In college, many people outgrow the phase of being a reader. While it never happened to me, I realized this within my peers. The minute we are handed intellectual books, or long Steinbeck books with chapters that take hours to read, the interest in reading subsides. I always liked fiction books, and while I told myself I would never read “cheesy romance novels,” here I am writing to you today. 

I picked up my first Colleen Hoover novel, It Ends with Us, for its pink cover almost a year ago. This was prior to the novel blowing up on TikTok. I devoured the book and its teenage-esque writing. The story was beautifully thought out, although hard to read at times, and I found myself falling for Hoover’s characters and words. I do not think the novel is perfect—in fact, I have many issues and concerns with [spoiler alert!] Lily’s choice to co-parent with Ryle at the very end of the book. But that is not to say I did not enjoy it.
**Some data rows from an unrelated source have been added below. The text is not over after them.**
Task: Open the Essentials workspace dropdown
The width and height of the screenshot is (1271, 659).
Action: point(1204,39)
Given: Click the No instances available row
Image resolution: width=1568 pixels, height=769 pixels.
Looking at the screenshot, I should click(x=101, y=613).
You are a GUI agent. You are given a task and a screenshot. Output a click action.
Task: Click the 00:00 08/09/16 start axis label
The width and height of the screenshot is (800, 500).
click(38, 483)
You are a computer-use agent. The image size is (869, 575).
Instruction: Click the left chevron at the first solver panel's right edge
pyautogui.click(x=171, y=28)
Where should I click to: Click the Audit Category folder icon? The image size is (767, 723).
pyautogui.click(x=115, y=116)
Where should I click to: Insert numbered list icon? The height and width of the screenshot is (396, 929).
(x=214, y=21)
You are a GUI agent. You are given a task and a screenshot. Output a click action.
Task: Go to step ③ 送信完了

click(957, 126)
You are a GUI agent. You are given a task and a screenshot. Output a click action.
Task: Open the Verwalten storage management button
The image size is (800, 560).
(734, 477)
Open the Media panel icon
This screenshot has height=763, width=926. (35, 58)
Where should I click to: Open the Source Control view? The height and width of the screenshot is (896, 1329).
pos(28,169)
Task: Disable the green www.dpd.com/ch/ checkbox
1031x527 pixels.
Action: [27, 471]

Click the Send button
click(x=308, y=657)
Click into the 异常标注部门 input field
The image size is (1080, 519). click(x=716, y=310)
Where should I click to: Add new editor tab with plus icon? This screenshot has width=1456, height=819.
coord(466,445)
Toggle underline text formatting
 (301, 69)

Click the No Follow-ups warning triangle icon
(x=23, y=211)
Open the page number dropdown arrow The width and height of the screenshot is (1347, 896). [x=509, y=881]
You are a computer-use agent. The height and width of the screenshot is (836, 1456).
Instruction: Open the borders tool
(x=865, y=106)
Within the following six months, I would go on and read five more of her novels. It was not until recently that I realized how huge her books have become. It Ends With Us found itself viral on TikTok, on every display at the local Barnes and Noble, and even in the hands of a close friend who has not picked up a book since the tenth grade. So what about Colleen Hoover and her novels make them so, well, readable? 

Characters. Hoover’s characters are flawed, extremely flawed. While most of her main characters are older than college-aged, there is a sense of relatability I find with each of them. In Verity, the main character, Lowen, is scatterbrained and her thoughts pepper the page just as fast as we readers discover them. Tate in Ugly Love [spoiler alert!] forgives men too easily. Each character has battles they are individually fighting which complement those of the other characters. I find a huge parallel between myself and Hoover’s characters for this reason.

Romance. Hoover does not shy away from graphic steamy scenes in her books. It is raw emotion that seeps through each page, making it hard to tear away from. Each relationship and the ‘trauma’ her main characters endure throughout each novel are uncommon in other romance novels. Hoover does not romanticize heartbreak, but rather extends the message that no relationship is perfect, and that chasing after one or finding the power to leave another are not that different after all.

Pacing and writing. The chapters are diligently thought through. In Verity, [spoiler alert!] we constantly switch between the current day and Verity’s manuscript. It was confusing at first, but the flip between timelines kept it interesting and made me want to keep reading. I’ve noticed that all of Hoover’s chapters end where you do not want them to. You just cannot help but continue to flip the page. Her books are fast-paced and, while they may span over a long period of time chronologically, it has never taken me longer than three days of non-continuous reading to finish a novel of hers. 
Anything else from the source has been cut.